Although the law under Section 75(2) of the Equal Opportunity Act permits most religious practices out of respect for religious freedom, the free market is not as tolerant. This is because businesses enter the marketplace on a quid pro quo basis. In exchange for access to a massive market, a business agrees to trade with everybody regardless of race, colour, sexual orientation or religious belief. Religious privilege is traded for market privilege.
This does not mean businesses cannot impose certain conditions on trade. There are many cases where a customer request can be legitimately declined. Take a car manufacturer who offers a particular model only in blue, green, and white. If a customer asks for pink and the manufacturer says, “We don’t do pink”, the manufacturer cannot be accused of discrimination.

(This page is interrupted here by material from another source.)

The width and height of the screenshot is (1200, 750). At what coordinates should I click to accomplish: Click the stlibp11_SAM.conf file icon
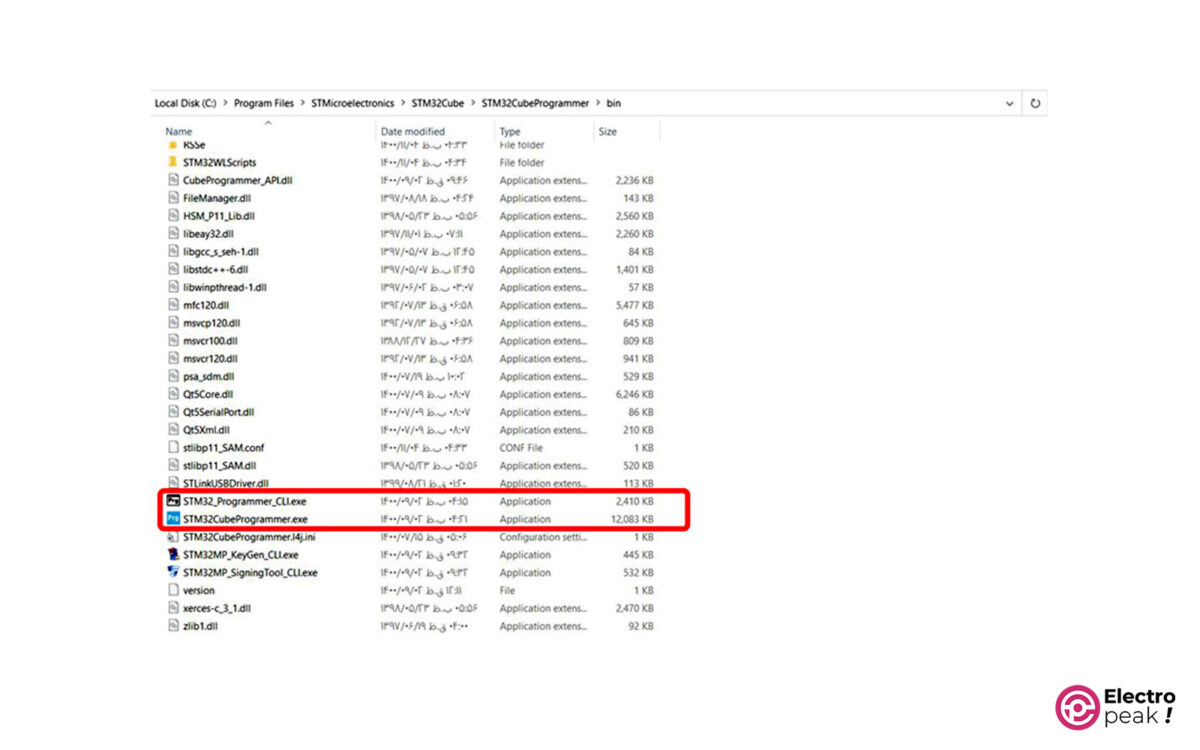point(173,448)
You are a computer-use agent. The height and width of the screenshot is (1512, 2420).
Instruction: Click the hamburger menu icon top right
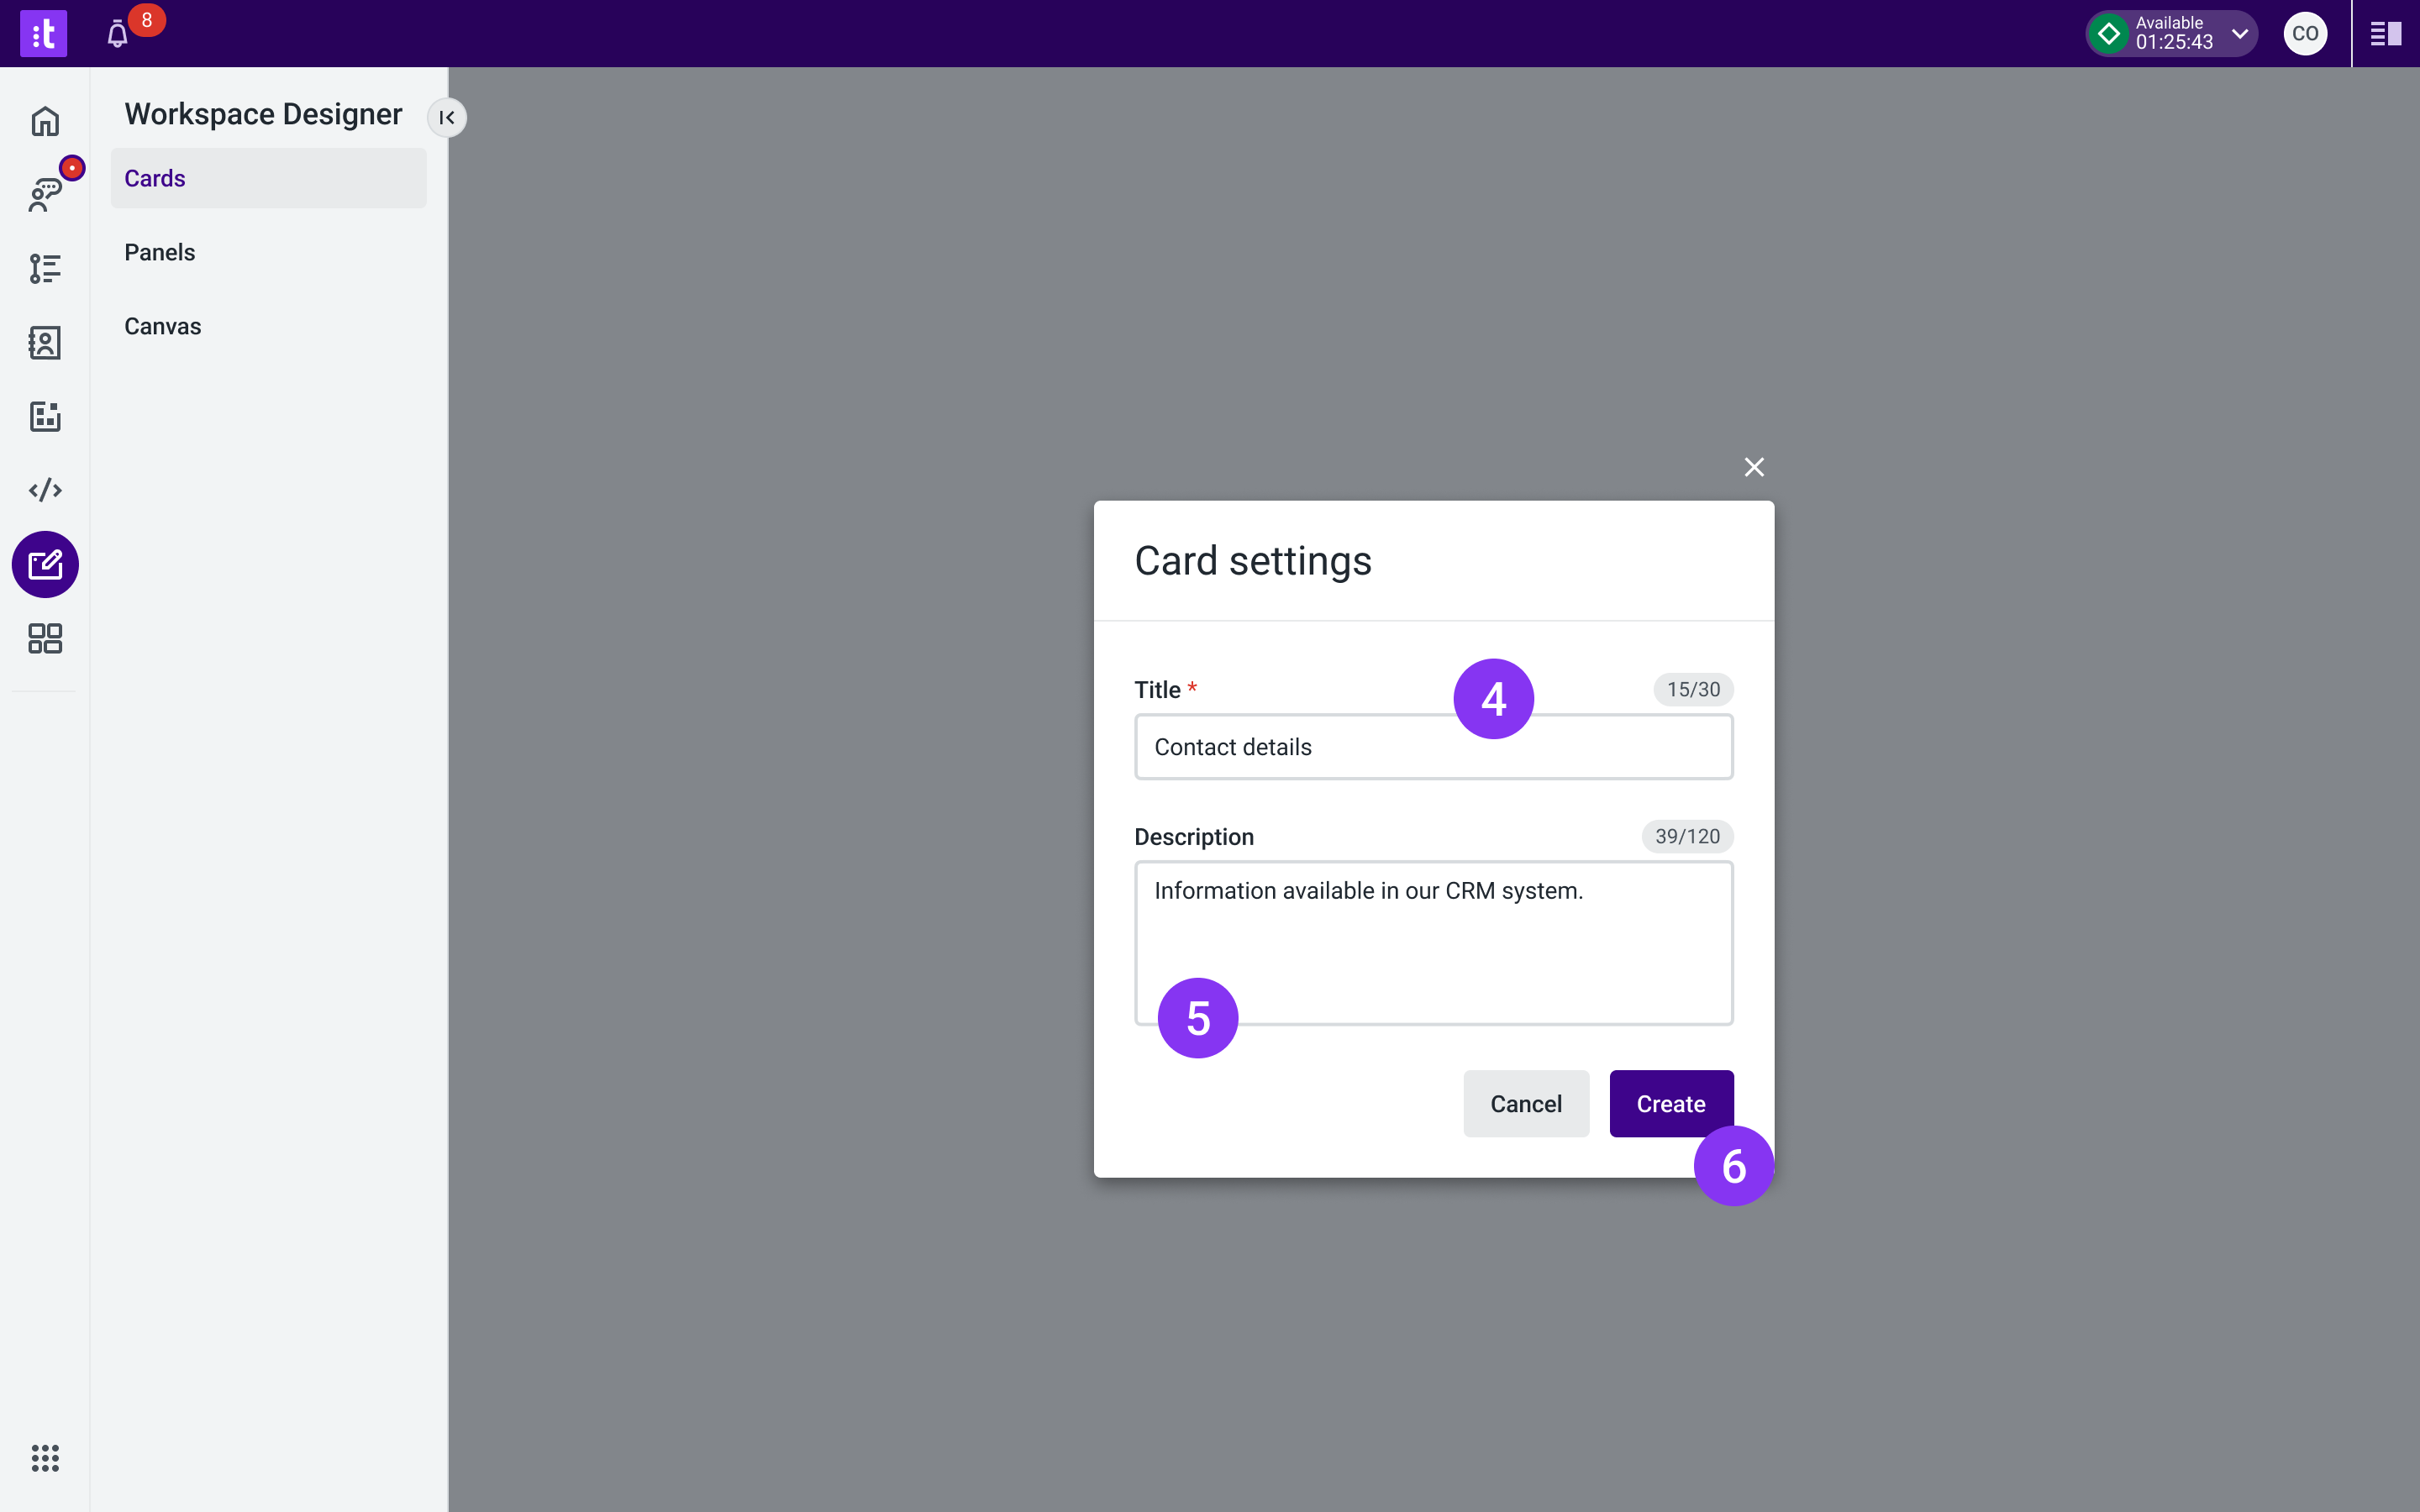tap(2386, 33)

Clearly, the standard model must be available to all, but the manufacturer is not expected to accede to all customized requests. Refusal can be justified on the grounds of cost, marketing or business objectives.
I see no ethical difference between this situation and the Christian baker in America who refused service to a gay couple. The controversy with this baker did not centre on his refusal to sell a wedding cake to the couple: to do so would be outright discrimination. The controversy revolved around the baker’s refusal to inscribe a personalized message that was inconsistent with the baker’s religious values. It may have been a bad business decision, but there is no law against running a business badly.
The baker’s refusal to accede to the request is no different to a Christian baker refusing to inscribe the words ‘Mohammad is the messenger of Allah’ on a Simnel cake or, to take an extreme example, a Jewish jeweler refusing to inscribe ‘Die Juden sind unser Ungluck’ on a traditional wedding band.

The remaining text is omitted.